03-05-2025
Why My Old Kentucky Home is so controversial
Why My Old Kentucky Home is so controversial
You'll hear My Old Kentucky Home sung at Churchill Downs as you usually do before the Kentucky Derby, but did you know that the Kentucky state song is actually controversial?
You will now. The Louisville Courier-Journal broke down the Stephen Foster-penned song with the history of it, and a call for a new state song: "The song was sung frequently in minstrel shows by white men wearing blackface and has been sung at every Kentucky Derby since 1930. Now it is time to turn a collective corner and find a new state song to point us in a new direction."
The Smithsonian magazine has more about Foster and the parts of the song that were actually anti-slavery, although racist language was used in the lyrics originally before it was changed:
"Few of those singing along, however, may realize that the original lyrics were not a 'Dixie'-esque paean but actually a condemnation of Kentucky's enslavers who sold husbands away from their wives and mothers away from their children.
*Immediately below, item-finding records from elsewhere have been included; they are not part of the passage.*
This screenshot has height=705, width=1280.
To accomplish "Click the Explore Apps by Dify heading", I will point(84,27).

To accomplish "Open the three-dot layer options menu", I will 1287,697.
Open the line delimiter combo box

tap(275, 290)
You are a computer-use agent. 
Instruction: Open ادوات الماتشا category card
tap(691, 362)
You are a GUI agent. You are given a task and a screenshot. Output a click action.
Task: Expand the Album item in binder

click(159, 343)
As Foster wrote it, 'My Old Kentucky Home' is actually the lament of an enslaved person who has been forcibly separated from his family and his painful longing to return to the cabin with his wife and children. ...
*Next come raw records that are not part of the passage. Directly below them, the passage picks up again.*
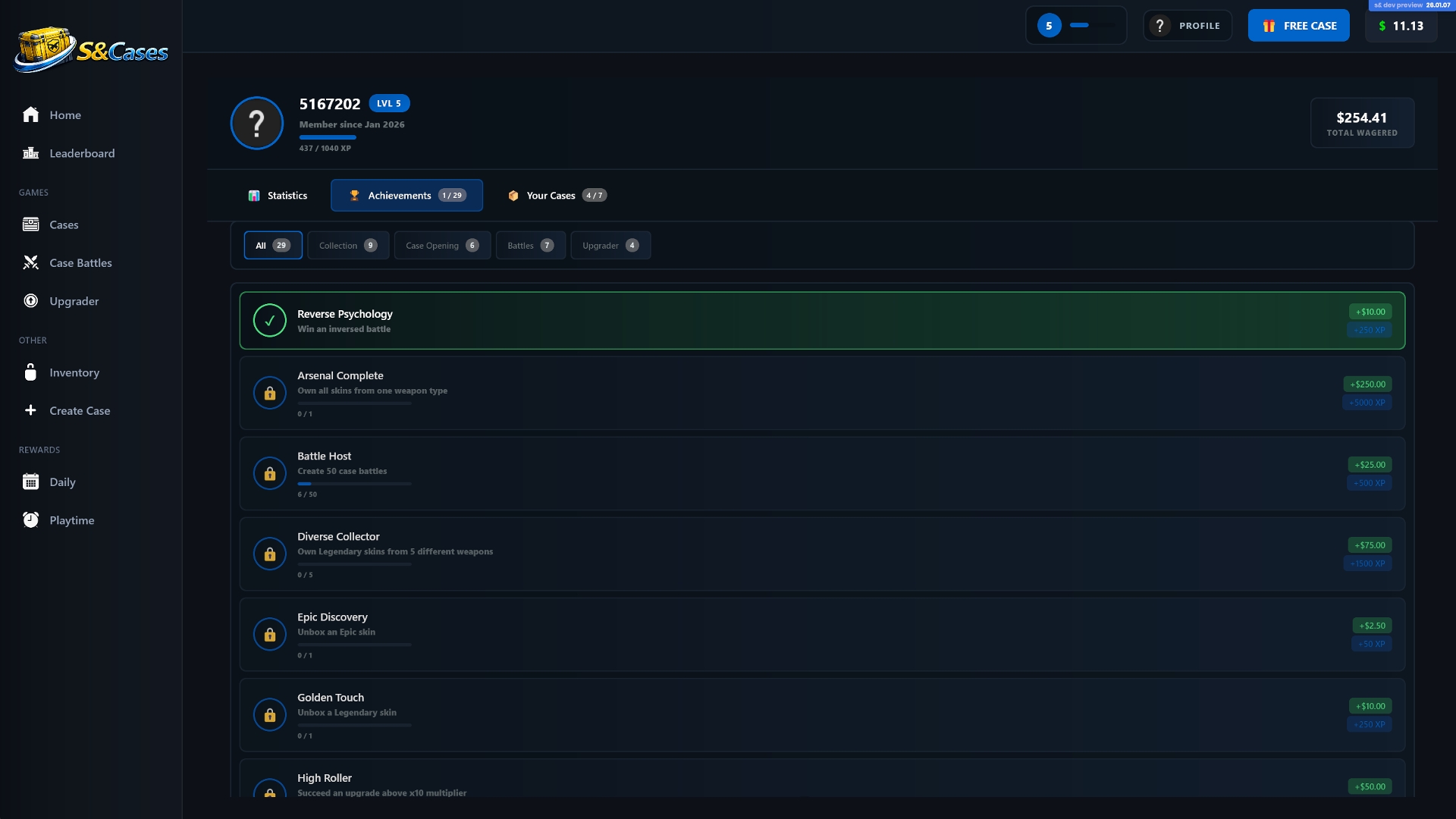Open Leaderboard via podium icon
The width and height of the screenshot is (1456, 819).
(x=30, y=153)
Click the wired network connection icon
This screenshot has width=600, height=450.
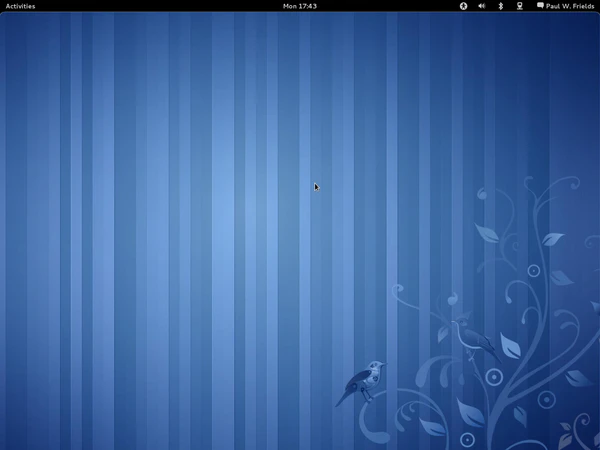(x=519, y=6)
The song emphasizes the humanity and close family ties of the enslaved population at a time when African Americans were routinely dehumanized and caricatured.
And then there's this from Louisville Public Media, a quote from historian Emily Bingham:
'It was written by a white man about a Black person being sold down river from Kentucky to the deep south to be sung by white men pretending to be black men on stages for white audiences,' Bingham said.
Because of that complicated history, there are questions every year if the tune should be sung or if it should even be Kentucky's state song. Seems like it's time to pick a new one.